-- Data extracts follows --

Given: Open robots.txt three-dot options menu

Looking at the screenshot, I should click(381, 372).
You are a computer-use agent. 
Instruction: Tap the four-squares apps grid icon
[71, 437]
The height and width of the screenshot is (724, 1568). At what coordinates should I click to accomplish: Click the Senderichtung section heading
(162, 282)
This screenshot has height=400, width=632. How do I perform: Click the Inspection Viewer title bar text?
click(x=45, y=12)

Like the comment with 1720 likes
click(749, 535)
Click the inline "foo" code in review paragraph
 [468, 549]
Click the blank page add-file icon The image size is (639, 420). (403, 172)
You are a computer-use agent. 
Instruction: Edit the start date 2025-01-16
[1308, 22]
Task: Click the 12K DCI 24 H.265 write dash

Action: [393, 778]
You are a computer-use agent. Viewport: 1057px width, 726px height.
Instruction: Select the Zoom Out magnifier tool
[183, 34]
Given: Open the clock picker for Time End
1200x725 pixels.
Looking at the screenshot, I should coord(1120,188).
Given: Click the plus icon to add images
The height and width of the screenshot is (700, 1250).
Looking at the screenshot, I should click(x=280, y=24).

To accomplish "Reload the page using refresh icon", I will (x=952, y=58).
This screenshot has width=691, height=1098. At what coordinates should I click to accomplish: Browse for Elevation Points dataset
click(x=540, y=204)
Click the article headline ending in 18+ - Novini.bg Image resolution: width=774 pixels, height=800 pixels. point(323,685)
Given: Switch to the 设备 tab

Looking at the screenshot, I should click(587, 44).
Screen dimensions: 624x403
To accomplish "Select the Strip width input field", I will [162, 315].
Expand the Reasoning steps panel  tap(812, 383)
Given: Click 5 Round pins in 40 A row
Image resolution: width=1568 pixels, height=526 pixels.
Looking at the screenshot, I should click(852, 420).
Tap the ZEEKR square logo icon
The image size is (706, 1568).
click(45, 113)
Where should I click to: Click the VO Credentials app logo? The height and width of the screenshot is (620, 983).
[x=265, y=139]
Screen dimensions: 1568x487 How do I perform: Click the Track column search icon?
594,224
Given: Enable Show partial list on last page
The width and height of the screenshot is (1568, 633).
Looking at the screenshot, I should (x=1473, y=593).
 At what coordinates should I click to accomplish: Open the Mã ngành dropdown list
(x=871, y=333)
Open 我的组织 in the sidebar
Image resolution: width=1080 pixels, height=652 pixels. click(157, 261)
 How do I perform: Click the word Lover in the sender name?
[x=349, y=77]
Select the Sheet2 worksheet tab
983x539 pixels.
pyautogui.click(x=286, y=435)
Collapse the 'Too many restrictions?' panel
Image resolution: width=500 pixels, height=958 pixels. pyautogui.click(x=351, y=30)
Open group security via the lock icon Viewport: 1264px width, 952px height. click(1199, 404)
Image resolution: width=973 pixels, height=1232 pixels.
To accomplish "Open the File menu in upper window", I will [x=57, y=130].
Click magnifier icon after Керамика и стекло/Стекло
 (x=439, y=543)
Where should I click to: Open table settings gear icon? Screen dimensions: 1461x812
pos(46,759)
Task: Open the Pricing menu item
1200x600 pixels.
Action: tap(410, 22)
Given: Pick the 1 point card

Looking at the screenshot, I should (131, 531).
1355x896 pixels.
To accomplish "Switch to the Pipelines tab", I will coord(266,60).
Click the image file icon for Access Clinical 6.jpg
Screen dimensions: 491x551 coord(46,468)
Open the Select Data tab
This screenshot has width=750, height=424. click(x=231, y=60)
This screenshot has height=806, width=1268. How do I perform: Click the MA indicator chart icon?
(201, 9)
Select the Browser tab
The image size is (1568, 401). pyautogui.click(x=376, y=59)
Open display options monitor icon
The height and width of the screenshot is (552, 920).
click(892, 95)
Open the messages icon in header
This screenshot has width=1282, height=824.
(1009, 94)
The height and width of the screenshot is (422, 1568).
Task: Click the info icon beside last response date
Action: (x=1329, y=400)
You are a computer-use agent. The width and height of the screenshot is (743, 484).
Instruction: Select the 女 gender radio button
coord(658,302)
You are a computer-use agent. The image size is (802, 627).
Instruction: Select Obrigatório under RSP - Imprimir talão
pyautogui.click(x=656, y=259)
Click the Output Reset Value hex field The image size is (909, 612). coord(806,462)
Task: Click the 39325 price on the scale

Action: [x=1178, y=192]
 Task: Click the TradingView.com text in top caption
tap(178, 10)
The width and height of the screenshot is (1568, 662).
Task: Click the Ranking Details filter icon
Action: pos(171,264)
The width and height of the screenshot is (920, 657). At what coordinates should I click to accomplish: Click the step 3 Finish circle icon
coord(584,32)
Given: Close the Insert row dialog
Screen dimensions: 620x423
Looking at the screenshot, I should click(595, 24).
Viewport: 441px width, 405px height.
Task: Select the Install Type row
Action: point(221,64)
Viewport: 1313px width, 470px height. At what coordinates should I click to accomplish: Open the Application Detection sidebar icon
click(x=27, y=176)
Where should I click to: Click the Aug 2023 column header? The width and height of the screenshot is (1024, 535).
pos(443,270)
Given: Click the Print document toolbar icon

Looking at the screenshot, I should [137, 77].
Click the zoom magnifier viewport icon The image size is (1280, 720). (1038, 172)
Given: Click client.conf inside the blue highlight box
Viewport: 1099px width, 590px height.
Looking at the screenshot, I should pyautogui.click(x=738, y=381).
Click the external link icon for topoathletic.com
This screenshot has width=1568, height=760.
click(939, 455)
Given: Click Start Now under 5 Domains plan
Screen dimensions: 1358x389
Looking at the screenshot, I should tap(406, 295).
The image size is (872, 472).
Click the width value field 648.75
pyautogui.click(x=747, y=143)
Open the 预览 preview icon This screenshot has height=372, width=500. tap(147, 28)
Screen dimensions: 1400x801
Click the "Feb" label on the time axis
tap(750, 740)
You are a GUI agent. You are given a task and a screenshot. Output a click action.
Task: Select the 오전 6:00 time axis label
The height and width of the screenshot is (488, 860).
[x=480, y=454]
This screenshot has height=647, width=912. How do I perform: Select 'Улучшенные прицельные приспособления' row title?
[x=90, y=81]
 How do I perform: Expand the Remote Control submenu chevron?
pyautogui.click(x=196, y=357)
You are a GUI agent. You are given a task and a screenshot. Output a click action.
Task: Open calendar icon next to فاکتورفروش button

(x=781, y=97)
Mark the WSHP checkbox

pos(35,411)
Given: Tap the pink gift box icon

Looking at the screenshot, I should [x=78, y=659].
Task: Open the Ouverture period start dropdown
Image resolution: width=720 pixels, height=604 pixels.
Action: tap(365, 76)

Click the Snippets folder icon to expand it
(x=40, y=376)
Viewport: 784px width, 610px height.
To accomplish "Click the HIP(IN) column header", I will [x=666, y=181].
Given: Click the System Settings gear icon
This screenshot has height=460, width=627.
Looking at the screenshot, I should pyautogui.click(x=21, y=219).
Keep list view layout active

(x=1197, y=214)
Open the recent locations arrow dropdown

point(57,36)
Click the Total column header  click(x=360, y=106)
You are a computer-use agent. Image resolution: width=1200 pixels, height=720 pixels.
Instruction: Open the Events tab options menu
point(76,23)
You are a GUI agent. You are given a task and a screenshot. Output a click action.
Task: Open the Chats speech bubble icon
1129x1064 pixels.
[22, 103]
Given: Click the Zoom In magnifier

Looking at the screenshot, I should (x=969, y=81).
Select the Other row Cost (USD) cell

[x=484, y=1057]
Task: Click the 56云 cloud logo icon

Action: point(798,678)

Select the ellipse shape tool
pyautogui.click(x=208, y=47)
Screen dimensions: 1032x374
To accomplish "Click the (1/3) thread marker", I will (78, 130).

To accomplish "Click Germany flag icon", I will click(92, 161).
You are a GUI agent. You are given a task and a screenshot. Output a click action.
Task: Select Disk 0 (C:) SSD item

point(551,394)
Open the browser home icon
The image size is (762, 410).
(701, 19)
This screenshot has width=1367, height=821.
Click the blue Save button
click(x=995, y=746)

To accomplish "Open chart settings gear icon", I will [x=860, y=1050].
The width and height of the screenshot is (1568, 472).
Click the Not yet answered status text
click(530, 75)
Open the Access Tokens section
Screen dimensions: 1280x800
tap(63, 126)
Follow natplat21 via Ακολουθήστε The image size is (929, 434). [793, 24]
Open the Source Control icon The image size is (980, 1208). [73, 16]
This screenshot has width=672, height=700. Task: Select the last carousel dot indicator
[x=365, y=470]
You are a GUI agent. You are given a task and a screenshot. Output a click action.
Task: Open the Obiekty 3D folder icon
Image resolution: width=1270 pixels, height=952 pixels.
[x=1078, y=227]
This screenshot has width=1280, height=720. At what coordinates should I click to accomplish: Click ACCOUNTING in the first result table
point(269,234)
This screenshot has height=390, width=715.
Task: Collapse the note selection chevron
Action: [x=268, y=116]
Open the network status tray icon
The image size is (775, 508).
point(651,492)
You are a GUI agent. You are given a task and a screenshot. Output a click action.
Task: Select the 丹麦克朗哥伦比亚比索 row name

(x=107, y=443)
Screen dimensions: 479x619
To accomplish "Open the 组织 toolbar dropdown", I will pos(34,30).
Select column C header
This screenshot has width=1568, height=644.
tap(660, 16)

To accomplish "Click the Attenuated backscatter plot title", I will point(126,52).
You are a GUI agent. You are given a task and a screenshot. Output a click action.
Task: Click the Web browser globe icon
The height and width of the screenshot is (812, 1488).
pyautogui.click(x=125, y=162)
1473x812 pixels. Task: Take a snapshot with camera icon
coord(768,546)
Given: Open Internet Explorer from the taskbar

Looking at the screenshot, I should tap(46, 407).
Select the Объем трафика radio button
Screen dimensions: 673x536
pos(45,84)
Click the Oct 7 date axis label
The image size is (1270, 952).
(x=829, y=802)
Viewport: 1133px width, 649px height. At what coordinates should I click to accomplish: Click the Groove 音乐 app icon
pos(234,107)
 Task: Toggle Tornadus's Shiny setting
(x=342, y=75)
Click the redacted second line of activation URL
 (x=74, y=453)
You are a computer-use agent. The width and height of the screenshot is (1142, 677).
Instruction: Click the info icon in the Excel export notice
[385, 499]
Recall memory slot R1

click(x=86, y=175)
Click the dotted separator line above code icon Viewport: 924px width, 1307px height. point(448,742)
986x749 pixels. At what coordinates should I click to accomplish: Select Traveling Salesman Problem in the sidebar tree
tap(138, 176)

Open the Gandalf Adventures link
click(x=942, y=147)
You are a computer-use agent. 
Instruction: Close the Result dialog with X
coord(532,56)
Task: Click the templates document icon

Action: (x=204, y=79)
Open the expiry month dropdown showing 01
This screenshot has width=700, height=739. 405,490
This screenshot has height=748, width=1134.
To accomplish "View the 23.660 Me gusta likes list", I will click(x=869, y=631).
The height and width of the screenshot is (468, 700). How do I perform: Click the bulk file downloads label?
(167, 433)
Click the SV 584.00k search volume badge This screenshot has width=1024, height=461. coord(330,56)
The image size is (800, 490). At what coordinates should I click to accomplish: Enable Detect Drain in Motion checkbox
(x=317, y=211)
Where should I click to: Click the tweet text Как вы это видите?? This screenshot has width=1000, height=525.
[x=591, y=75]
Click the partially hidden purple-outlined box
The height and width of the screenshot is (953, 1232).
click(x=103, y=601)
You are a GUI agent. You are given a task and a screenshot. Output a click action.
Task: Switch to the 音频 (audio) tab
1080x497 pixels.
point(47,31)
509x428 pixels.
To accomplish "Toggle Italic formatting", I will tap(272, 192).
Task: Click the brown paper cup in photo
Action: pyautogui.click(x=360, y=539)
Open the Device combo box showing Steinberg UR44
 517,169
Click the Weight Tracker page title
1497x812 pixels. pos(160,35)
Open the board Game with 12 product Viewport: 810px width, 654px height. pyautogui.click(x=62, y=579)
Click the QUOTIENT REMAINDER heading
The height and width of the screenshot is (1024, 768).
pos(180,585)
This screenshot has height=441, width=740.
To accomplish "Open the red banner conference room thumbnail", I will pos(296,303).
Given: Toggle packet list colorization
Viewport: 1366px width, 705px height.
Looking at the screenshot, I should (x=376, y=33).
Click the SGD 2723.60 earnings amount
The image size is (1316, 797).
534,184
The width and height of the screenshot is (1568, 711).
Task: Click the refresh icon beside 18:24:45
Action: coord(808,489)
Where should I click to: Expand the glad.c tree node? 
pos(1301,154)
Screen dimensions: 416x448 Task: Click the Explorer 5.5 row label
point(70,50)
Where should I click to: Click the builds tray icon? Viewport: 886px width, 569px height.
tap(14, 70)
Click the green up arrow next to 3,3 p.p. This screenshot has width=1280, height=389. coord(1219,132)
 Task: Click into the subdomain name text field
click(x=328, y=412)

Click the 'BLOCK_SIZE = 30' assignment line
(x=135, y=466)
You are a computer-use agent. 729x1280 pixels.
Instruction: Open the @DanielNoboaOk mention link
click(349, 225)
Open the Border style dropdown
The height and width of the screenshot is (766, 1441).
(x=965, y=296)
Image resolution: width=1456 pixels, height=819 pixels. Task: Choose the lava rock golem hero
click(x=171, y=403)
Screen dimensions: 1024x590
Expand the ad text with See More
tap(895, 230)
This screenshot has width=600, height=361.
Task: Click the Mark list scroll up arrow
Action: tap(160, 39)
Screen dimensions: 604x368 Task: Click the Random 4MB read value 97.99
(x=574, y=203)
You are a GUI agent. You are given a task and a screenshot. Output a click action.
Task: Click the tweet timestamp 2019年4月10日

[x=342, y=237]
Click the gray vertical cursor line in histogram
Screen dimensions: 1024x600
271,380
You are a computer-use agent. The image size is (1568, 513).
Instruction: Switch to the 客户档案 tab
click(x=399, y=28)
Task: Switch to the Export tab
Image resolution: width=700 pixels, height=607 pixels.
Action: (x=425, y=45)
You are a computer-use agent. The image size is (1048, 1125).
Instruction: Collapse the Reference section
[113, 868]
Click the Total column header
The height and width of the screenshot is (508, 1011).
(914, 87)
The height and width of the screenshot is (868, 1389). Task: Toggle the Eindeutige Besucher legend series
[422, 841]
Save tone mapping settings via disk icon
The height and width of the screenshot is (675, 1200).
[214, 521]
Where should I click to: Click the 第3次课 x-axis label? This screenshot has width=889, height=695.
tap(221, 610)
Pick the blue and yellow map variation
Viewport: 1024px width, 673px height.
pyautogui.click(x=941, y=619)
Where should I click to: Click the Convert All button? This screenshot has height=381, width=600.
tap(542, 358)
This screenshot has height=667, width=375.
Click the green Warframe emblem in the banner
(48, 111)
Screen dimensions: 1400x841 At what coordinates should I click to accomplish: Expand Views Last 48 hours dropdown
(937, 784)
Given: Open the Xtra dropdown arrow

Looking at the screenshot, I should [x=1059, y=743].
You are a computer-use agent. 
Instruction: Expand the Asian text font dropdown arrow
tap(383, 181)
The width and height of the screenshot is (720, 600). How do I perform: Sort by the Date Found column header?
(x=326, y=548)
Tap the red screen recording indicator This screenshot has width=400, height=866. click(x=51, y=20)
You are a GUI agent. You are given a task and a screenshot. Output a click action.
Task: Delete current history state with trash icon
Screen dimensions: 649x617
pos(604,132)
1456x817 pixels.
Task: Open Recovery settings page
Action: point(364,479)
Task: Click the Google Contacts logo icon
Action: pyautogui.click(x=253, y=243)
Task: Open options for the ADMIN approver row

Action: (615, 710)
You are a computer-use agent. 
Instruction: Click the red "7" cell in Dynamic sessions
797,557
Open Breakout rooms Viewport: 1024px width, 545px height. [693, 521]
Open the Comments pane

-- Data extracts concluded --

• Aim of the task:
Look above for the line holding "Given: Open Internet" and the line holding "Click the dotted". Retype both, and every line between them, word for word and nothing else.

• Exercise result:
Given: Open Internet Explorer from the taskbar

Looking at the screenshot, I should tap(46, 407).
Select the Объем трафика radio button
Screen dimensions: 673x536
pos(45,84)
Click the Oct 7 date axis label
The image size is (1270, 952).
(x=829, y=802)
Viewport: 1133px width, 649px height. At what coordinates should I click to accomplish: Click the Groove 音乐 app icon
pos(234,107)
 Task: Toggle Tornadus's Shiny setting
(x=342, y=75)
Click the redacted second line of activation URL
 (x=74, y=453)
You are a computer-use agent. The width and height of the screenshot is (1142, 677).
Instruction: Click the info icon in the Excel export notice
[385, 499]
Recall memory slot R1

click(x=86, y=175)
Click the dotted separator line above code icon Viewport: 924px width, 1307px height. point(448,742)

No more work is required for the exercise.